地球化学・水文学
出典: フリー百科事典『ウィキペディア(Wikipedia)』 (2022/06/17 08:28 UTC 版)
「宏観異常現象#ラドン濃度」および「宏観異常現象#大気イオン濃度」を参照 古くは1950年代に、日本で土壌中の気体や大気中のラドン濃度と地震の関係に関する論文が報告されている。1966年にソ連のウズベク共和国(現在のウズベキスタン)タシュケントで起きたM5.5の地震では地下水中のラドン濃度の変化が報告されたが、そのメカニズムを示す仮説がショルツら(Scholz et al.,1973)のダイレイタンシー水拡散モデルで示されたことで研究が活発化し、1975年の中国・海城地震でも地震の前兆例として報告されている。しかし、茂木(1982)などの指摘によりダイレイタンシー水拡散モデルは疑問視されるようになり、研究は下火になっている。 その後、疑問視されたダイレイタンシー水拡散モデルに代わって、地殻の歪みと地下水の関係が注目されるようになった。上下を帯水層に挟まれた層に保持されている「被圧地下水」は地球潮汐に伴う水位変化や噴出量変化を起こすことが知られているが、このメカニズムが地震の時にも起こるという仮説をもとに地震の前兆としての地下水の水位や水温の変化が研究され、1974年伊豆半島沖地震(Wakita,1975)、1923年関東地震や1946年南海地震(川辺、1991)において仮説により説明できる変化があったと報告されている。しかし、地震の際にも変化を示さない地下水も少なくなく、この仮説に対する疑問も呈されている。 一方、岩石中に亀裂があると岩石と地下ガスや地下水との物質のやりとりが促進されるという仮説をもとに、地震の前兆としてこれらの濃度変化が研究された。1965年に始まった松代群発地震では地下水質の変化が観測され、逆に高圧地下水が岩盤の亀裂に貫入することで地震を誘発したとする説も出されている(中村、1971)。研究の対象は主にラドンのほか、水素・ヘリウム・アルゴンなどの希ガス、メタン、二酸化炭素などで、濃度や同位体比の変化が取り上げられている。 井戸や温泉などの変化の報告もある。1923年関東地震の前に、熱海温泉の間欠泉で湧出変化があったことが詳細に記録されている。熱海駅前の「大湯」の間欠泉では駅前交番の警官によりその様子が記録されており、地震前年に活動が低下し12月には湧出を停止してしまった。これを重く見た行政が温泉の取水制限を課したところ、翌年5月頃から湧出が復活した。その後地震前日の8月31日に急に活動が活発化し、40分以上続く噴出もあったという。

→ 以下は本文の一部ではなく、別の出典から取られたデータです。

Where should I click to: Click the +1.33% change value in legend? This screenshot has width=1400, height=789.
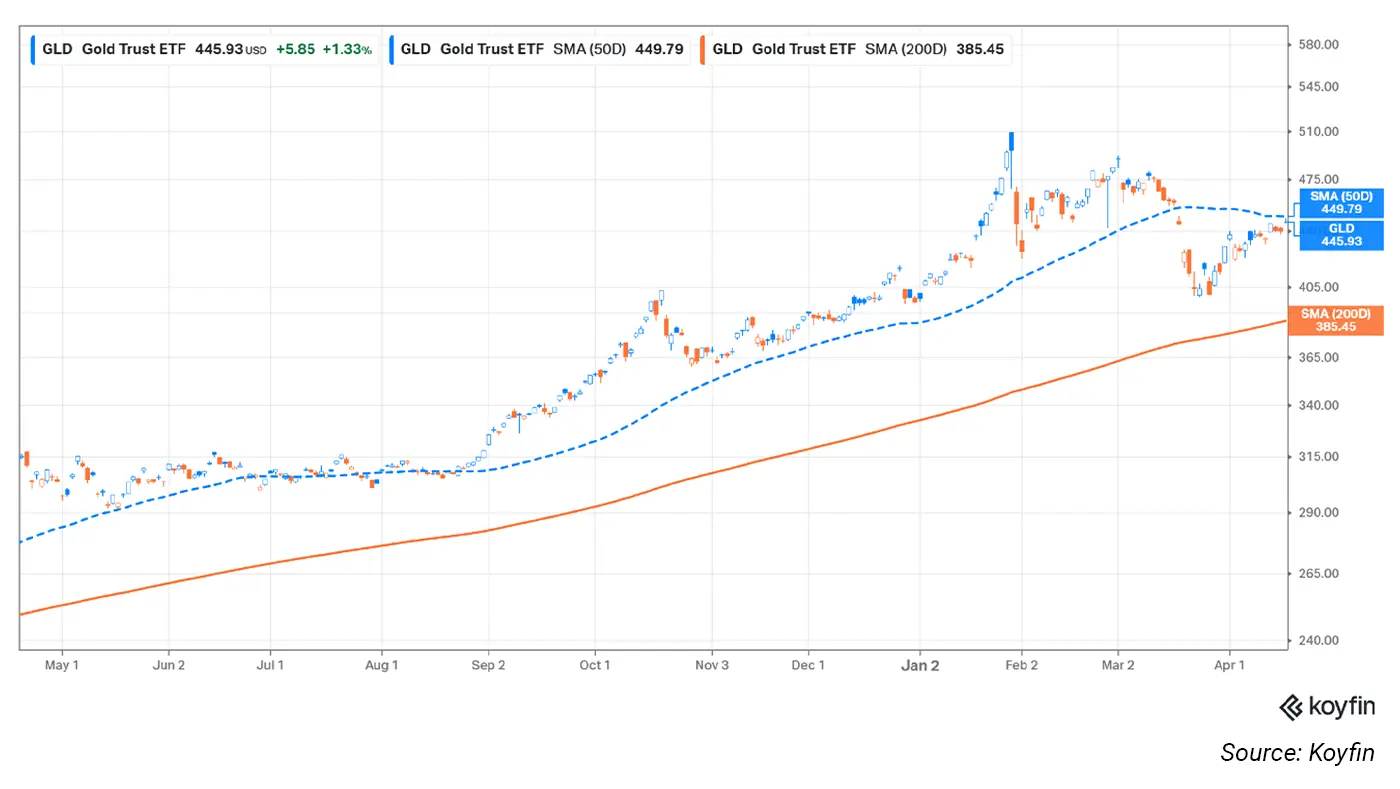click(x=346, y=49)
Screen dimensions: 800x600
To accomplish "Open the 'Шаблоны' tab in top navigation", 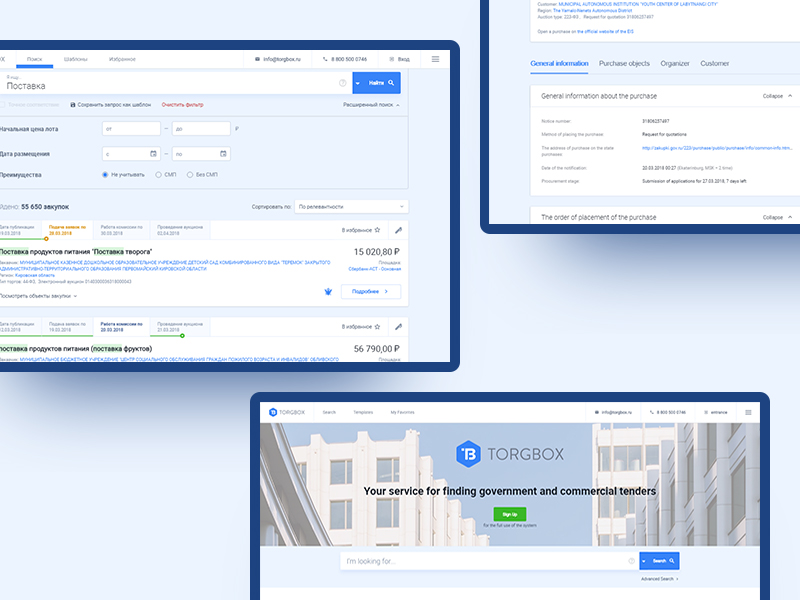I will coord(76,59).
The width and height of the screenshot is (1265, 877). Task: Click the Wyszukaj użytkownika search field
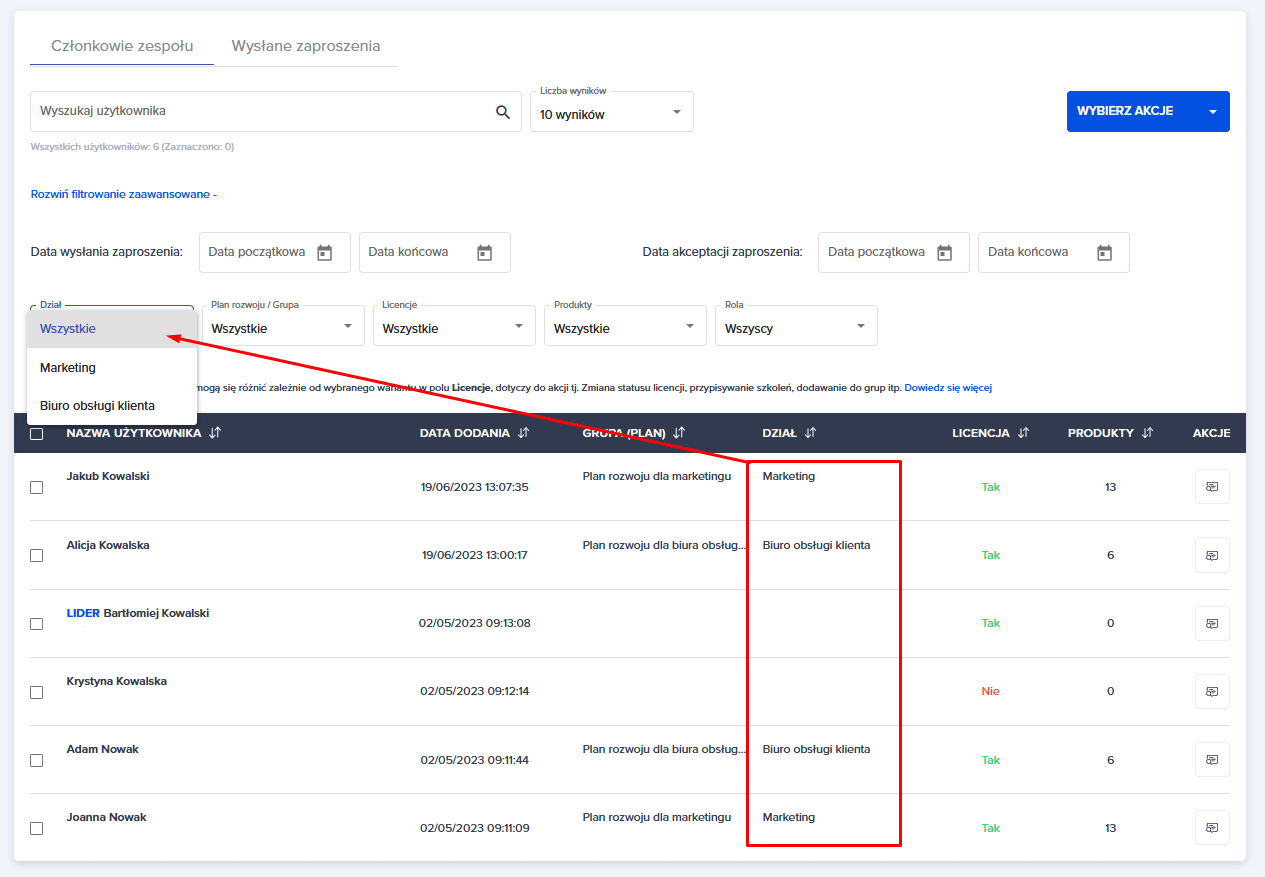click(260, 111)
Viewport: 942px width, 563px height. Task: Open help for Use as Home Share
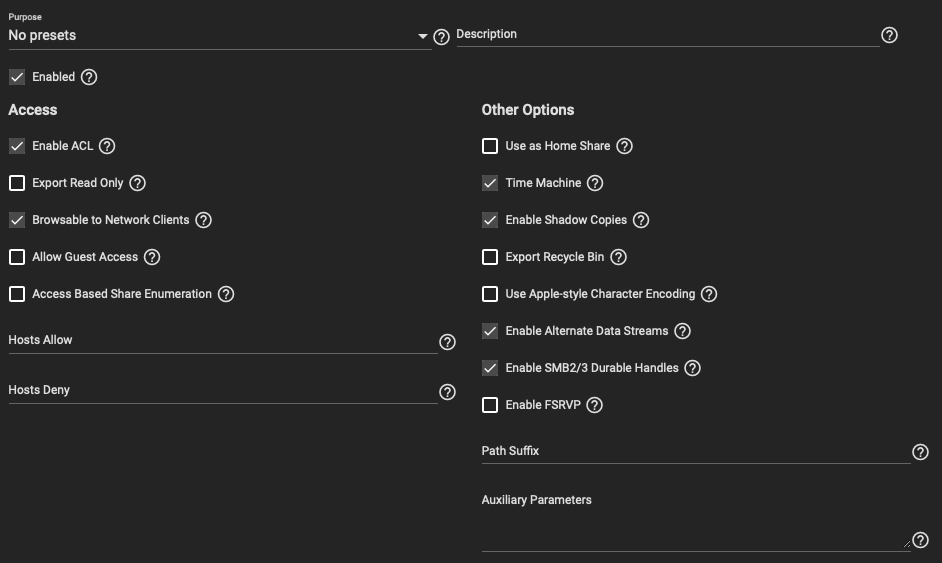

1933年昭和三陸地震では、地震の前に三陸沿岸の各地で井戸の枯渇があったことが報告されている。1946年南海地震では、四国や紀伊半島の沿岸で井戸の枯渇や水位低下があったことが報告されている。脇田(2001)によれば、こうした事例は地震の1週間前から前日のものが多い一方、いつも同じ井戸ではなく地震ごとに異なる井戸で起こることも多いという。 兵庫県南部地震でも、事後に地震に先駆けた地下水や温泉水の水位、水圧、温度、組成の変化があったことが報告されている。